For many people, the word nicotine conjures an image of a toxic and addictive drug — the key component of tobacco. The Yale School of Medicine, however, is rewriting nicotine’s unfavorable reputation.
This spring, Yale published two papers: one demonstrating that nicotine reduces aggression in three different types of mouse, and another finding that transdermal nicotine patches — those placed on the skin’s surface — alleviate aggression common in patients suffering from autism spectrum disorders. According to Gerrit I. van Schalkwyk, clinical fellow at the Yale School of Medicine and coauthor of the second study, some parents who have heard rumors of nicotine’s beneficial side effects already use the drug to treat their children’s aggression, even though there is insufficient evidence to support the scientific claim. But with these two studies, the Yale researchers aimed to change that.
“I think it would be helpful to understand the relative risks and benefits [of such nicotine use] in a more scientific way,” van Schalkwyk said.
The researchers conducted a “resident-intruder test” in which an intruding mouse was placed in a resident mouse’s home cage for a fixed time interval. The study measured the time it took for the resident mouse to make the first attack against the intruder as well as recording the total number of attacks made throughout the intrusion interval. The researchers also analyzed nicotine’s effects on locomotion and sociability along with mouse brain dissections and imaging.
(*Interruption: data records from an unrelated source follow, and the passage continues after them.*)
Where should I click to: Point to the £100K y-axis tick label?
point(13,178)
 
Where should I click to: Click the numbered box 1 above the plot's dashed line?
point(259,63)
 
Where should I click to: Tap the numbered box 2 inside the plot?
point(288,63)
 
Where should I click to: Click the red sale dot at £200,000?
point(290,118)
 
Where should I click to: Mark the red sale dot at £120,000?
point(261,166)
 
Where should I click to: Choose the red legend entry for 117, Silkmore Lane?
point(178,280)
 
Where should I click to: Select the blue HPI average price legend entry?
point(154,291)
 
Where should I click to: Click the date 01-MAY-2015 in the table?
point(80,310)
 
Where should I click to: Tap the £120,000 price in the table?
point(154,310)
In the human study, a transdermal nicotine patch was placed on an ASD patient when doctors suspected an act of aggression was imminent. The severity of patient’s aggressive behavior was quantified by the number of four-point restraints and physical holds needed to subdue the patient’s aggression. Researchers compared the frequency of such restraints and holds when the patches were and were not in use.
In describing the connection between the two papers, van Schalkwyk explained that basic scientific data concerning nicotine’s effects on mice paved the way for deeper analysis of the drug’s effects on human behavior.
But according to Charles Nelson, pediatrics and neuroscience professor at Harvard University, extending the implications of the findings to humans is complicated for three primary reasons.
First, scientists have identified various and distinct forms of human aggression, which are likely associated with different neurobiological mechanisms, Nelson said. This is not the case with mice, Nelson added.
“Thus, whether nicotine administration would impact all or only some forms of human aggression is open to debate,” Nelson said.
Additionally, humans differ from mice in that they have large prefrontal cortexes, giving humans the ability to moderate displays of aggression, he added.
And there is also the practical concern that nicotine as a drug is potentially neurotoxic, Nelson said.
“Perhaps in severe cases of self-injury, [medicating with nicotine] might be appropriate, but I doubt one would want to start medicating boys who act out in preschool with nicotine,” he said.
Alan S. Lewis, who coauthored both papers, said nicotine patches are a viable form of medication because they do not lead to addiction.
Lewis said that he and his colleagues concluded wholeheartedly after reading the literature that using transdermal nicotine patches will not lead people to start to smoke.
The addictive quality of nicotine is at least partially contingent on the means by which the drug is administered, both Lewis and van Schalkwyk explained. When using cigarettes, nicotine is delivered rapidly and efficiently to the brain whereas the transdermal nicotine patches used in Yale’s experiment released the drug slowly into the blood stream. For this reason, previous studies looking at the cognitive effects of long-term nicotine administration have generally reported no signs of nicotine addiction in their subjects. Moreover, those with ASD are much less likely to smoke cigarettes than the general population because their health tends to be more closely monitored by others.
William Findley, doctor of physiology and neuroscience, critiqued these findings, arguing that the statistics in the paper concerning mice are not convincingly analyzed. The analysis could be improved upon by an inclusion of different regression models, he said. Findley also noted that the findings on mice are not statistically significant under more conservative models.
Findley then emphasized that the human experimentation looked only at one patient, meaning it does not constitute a “scientific finding,” but rather renders the experiment a “case study.”
“Case studies are neat inspirations for science, but are not general scientific knowledge in-and-of themselves,” he said.
Lewis said Findley’s take on the human study is valid, although he does not consider it a criticism as much as a description of what a case report is. He added that while case reports do not prove anything in a scientific sense, they are valuable in that they can be used as springboards for more rigorous study. Lewis and van Schalkwyk said they hope to substantiate their findings by testing a greater number of human patients in a more controlled and systematic study.
Lewis said the reason that his case study only looked at one patient because it is difficult to obtain approval to use nicotine patches on humans.
“Although [transdermal nicotine] is FDA approved to treat smoking sensation in adults, we ethically can’t conduct a clinical trial on a number of patients without getting approval from Yale’s institutional review board,” Lewis said.
The particular patient examined in this report was unique in that he had been trialed on “almost every other medication” so his legal guardian approved its use after the risks and benefits were discussed, Lewis added.
According to the Center for Disease Control and Prevention, about 1 in 68 children has been identified with autism spectrum disorder.